Work required —
Rewrite everything from the line containing "Choose Asana Tasks" down to the line containing "will [703, 110].", putting "image" in place of "screenshot" and changing nothing else.

Records supplied —

-.-.-

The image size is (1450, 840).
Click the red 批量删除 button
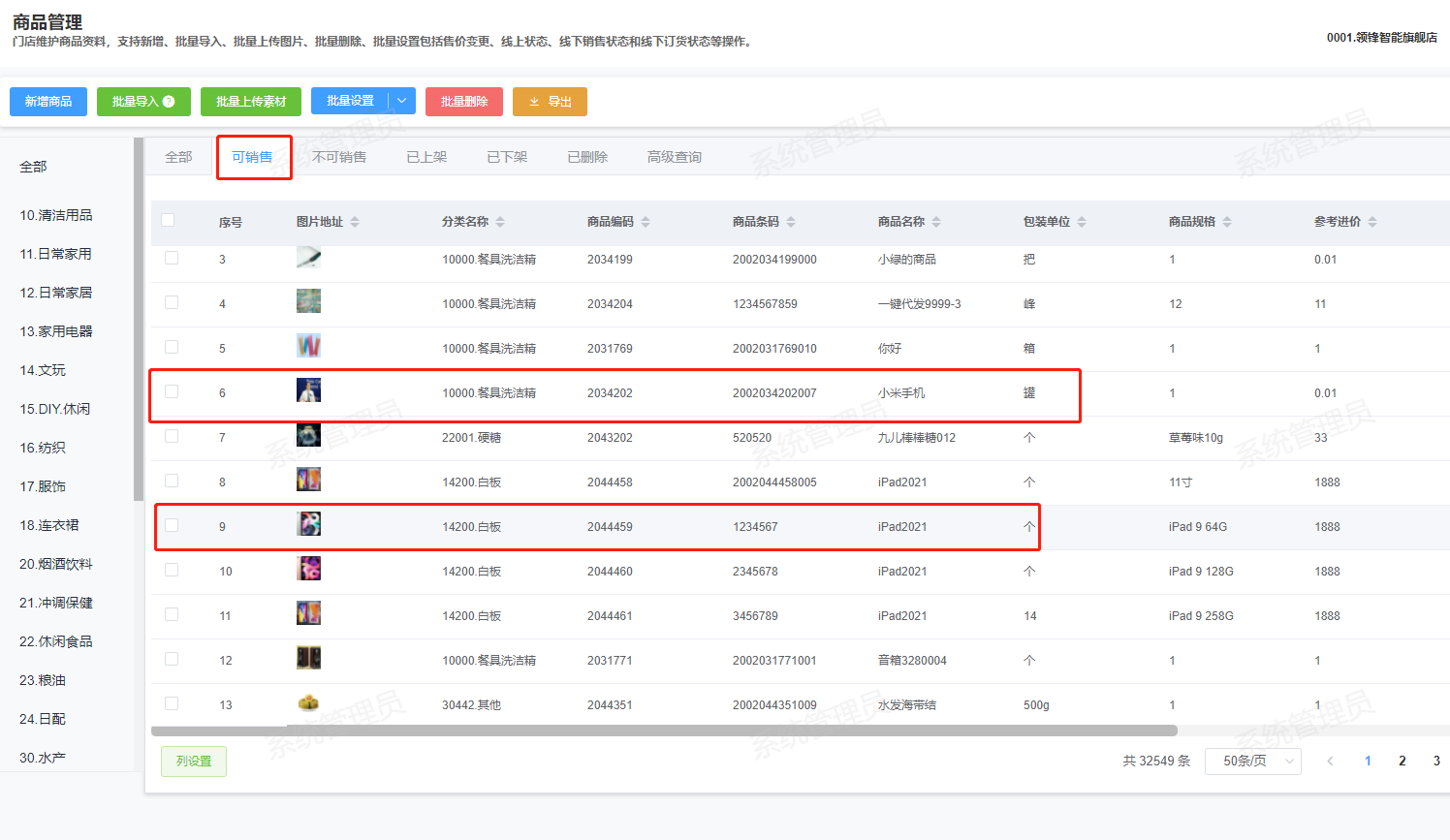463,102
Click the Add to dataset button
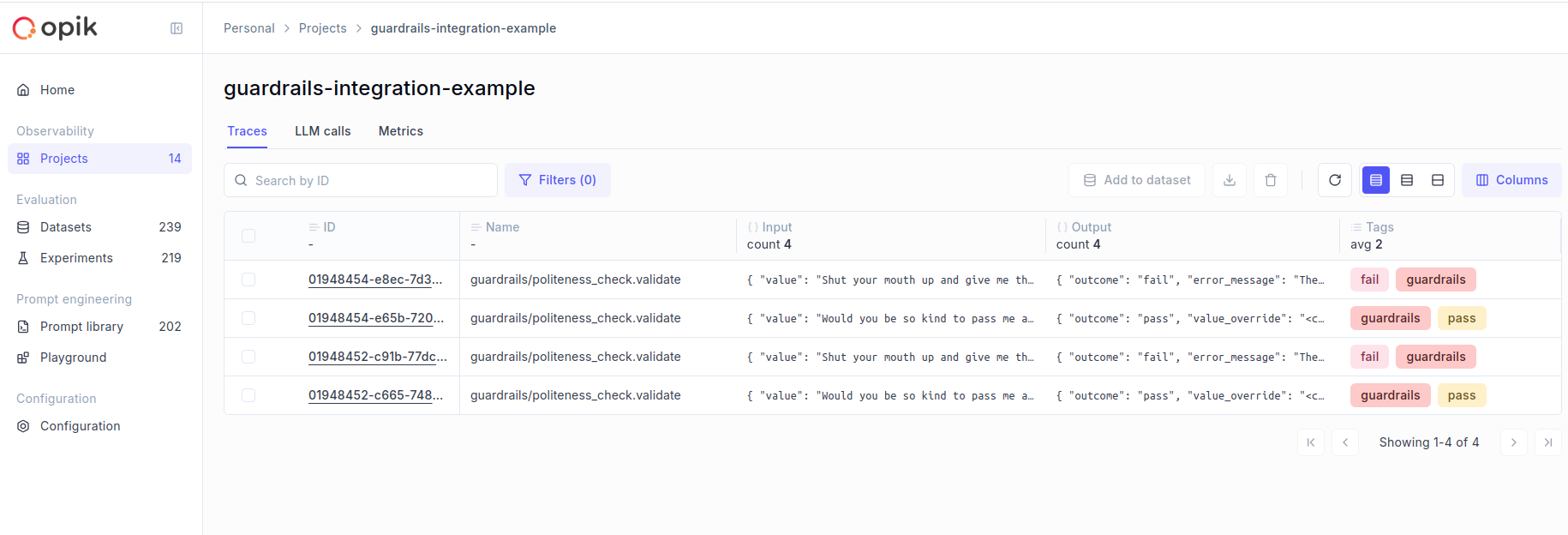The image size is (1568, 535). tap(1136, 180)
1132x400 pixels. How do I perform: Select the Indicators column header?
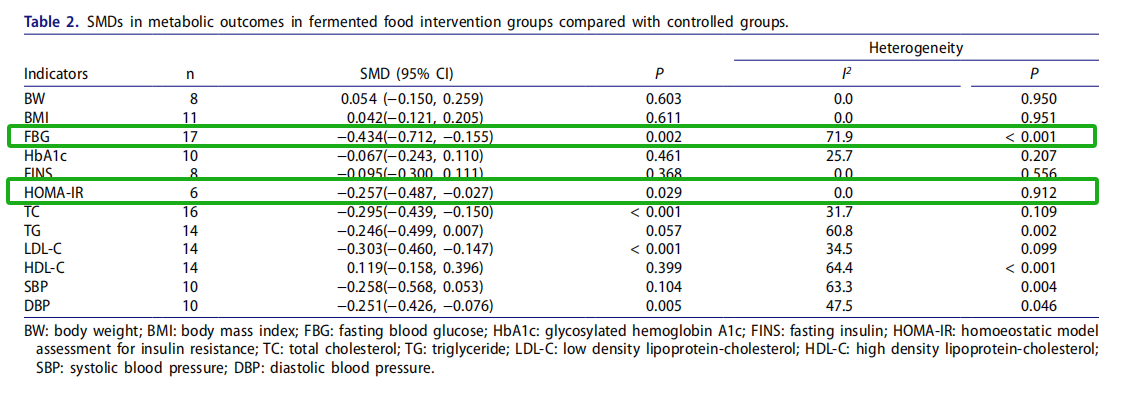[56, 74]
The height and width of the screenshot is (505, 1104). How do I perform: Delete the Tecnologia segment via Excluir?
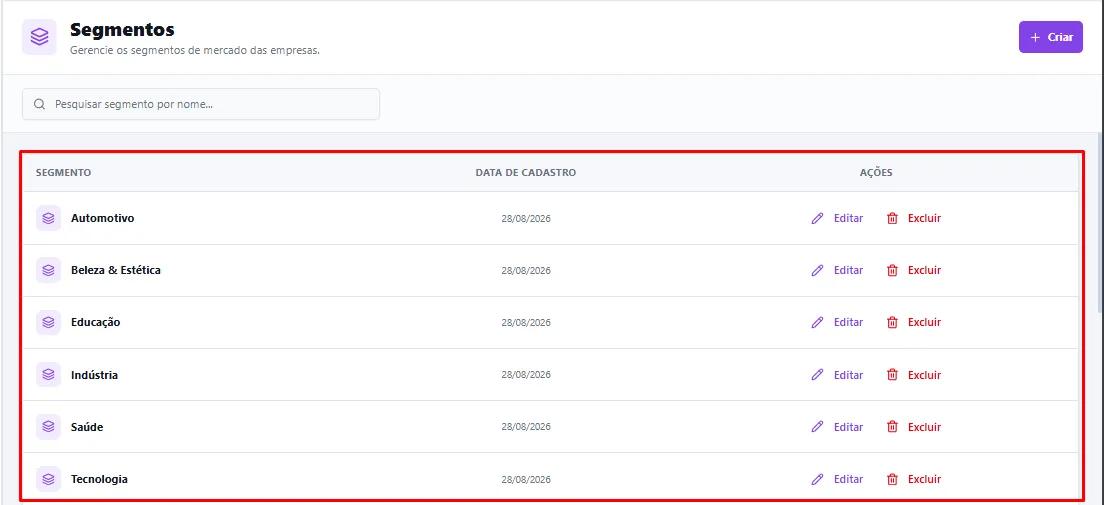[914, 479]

-.-.-

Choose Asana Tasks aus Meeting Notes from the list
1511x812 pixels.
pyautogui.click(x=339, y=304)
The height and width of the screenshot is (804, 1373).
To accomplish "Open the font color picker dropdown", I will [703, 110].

-.-.-

Answer —
Choose Asana Tasks aus Meeting Notes from the list
1511x812 pixels.
pyautogui.click(x=339, y=304)
The height and width of the image is (804, 1373).
To accomplish "Open the font color picker dropdown", I will [703, 110].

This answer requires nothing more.